A company will have a ticker symbol if it is publicly traded on one of the world's stock indexes. Knowing the ticker symbol for a given company is helpful in finding the most precise information and data.

You can look up ticker symbols on Yahoo! Finance. Simply type the name of the company into the search box next to "Get Quotes." If your company is not listed, check the spelling. If it is still not listed, then it is most likely not a public company.

Mergers & Acquisitions

Check the following sources for information about mergers and acquisitions.

  • LexisNexis Academic
    You can search for a company using the "Get Company Info" search, then look at related M&A info for that company from the left-side navigation of the company report.
  • Mergent Online
    Within a company report, check out the "History" section under the "Company Details" tab.

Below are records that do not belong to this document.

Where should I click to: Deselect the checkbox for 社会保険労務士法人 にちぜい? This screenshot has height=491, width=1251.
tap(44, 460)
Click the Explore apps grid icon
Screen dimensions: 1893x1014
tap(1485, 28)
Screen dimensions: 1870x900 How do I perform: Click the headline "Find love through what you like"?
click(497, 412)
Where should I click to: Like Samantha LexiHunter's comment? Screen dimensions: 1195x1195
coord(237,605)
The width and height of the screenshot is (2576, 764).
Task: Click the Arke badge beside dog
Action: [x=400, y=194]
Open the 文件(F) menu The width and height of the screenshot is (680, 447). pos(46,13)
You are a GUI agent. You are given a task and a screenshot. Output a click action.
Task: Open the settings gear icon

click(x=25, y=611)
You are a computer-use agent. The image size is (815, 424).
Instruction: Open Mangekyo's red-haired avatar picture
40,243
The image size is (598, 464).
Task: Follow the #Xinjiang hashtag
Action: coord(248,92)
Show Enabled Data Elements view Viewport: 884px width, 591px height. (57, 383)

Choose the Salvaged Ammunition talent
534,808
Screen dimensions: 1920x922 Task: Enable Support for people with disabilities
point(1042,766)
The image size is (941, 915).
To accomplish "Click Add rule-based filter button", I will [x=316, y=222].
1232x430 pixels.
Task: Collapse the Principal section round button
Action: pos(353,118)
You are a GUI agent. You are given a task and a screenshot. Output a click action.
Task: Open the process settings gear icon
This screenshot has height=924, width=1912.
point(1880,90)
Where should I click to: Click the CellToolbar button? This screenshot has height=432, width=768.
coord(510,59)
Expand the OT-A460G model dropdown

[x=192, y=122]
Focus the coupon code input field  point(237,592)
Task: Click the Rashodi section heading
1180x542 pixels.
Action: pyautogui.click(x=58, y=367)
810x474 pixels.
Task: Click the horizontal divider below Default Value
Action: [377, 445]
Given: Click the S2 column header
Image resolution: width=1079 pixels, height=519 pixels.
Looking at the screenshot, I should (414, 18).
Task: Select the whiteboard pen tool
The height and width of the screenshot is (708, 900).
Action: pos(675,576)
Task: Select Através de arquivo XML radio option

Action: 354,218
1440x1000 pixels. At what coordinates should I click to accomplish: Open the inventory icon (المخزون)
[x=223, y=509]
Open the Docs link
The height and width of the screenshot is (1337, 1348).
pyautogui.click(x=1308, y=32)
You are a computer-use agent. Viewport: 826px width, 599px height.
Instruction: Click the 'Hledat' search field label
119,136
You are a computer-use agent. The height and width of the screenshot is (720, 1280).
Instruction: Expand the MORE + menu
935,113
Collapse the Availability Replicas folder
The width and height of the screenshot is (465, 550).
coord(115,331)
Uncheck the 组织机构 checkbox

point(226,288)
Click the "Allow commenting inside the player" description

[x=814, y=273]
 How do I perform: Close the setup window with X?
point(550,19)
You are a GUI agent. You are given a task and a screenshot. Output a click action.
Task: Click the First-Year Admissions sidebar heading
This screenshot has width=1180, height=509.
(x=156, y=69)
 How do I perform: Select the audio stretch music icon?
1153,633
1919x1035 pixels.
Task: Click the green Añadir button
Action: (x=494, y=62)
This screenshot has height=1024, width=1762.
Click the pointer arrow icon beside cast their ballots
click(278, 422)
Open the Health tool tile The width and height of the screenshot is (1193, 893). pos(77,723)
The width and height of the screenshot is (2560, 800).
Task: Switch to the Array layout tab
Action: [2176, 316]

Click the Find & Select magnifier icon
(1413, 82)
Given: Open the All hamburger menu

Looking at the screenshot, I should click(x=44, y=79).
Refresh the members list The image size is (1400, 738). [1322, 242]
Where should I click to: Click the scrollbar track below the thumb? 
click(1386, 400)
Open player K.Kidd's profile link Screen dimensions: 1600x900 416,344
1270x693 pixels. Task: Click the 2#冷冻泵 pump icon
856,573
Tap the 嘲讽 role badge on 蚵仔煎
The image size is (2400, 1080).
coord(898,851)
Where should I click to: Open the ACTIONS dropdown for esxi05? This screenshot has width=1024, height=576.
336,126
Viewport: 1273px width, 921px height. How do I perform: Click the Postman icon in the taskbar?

This gives a timeline of noteworthy company history, and you can limit by various criteria such as "Merger completed" or "Acquisition completed."
  • New YorkTimes: DealBook
    DealBook includes news articles about M&A deals and related topics.
  • OneSource Global Business Browser
    Within a company report, look at the "Significant Developments" section and limit by "Mergers / Acquisitions"
  • PrivCo
    PrivCo includes information about private M&A deals. You can create a list using their screener search.

Getting Started with Company Research

It is often helpful to start your research with overviews of economic conditions and industries, and then overviews of companies, as you will see in the tips from the pro's, below.

 Before searching, it is helpful to know a few details about your company:

  • Is the company public or private?
  • Is the company headquartered in the United States or abroad?
  • Is the company a parent or subsidiary?

This information can usually be found on a company's web site, which can be located by doing a quick Google search.

To best use this guide, click on the tabs above to find the best resources recommended for different types of company research. Remember you can always ask a librarian if you are having any trouble finding what you need.


Company Research Strategies from the Pros

Research strategy tip:  

"Investors who want to look at the "big picture" often start by examining the state of the economy and the stock market in general, and then look, in order, at market sectors, at industries within a sector, and then at companies within a given industry," explains Robert Mitkowski, Jr., in ValueLine's Sector_Analysis July 1, 2011.

Check out how the pros approach company research. Explore the help guides on the GGU financial databases listed below.

See also Standard and Poor's Equity Research Methodology, including Top Down (Macro and Economic Analysis) and Bottom Up Company Analysis research approaches to analyze company stock value.

  • ValueLine Investment Survey - Plus
    Provides investment analysis, research and advice on 1,700 stocks and 90 industries. Research for options, exchange-traded funds and mutual funds.
  • Standard & Poor's Net Advantage
    Search for surveys of U.S. industries, financial and directory information on U.S. companies and profiles of mutual funds.
  • Morningstar Investment Research Center
    Tracks mutual funds, stocks and other managed investments. Screens more than 18,000 stocks and funds using dozens of criteria and provides analyst opinions on 1000 stocks and 2000 funds.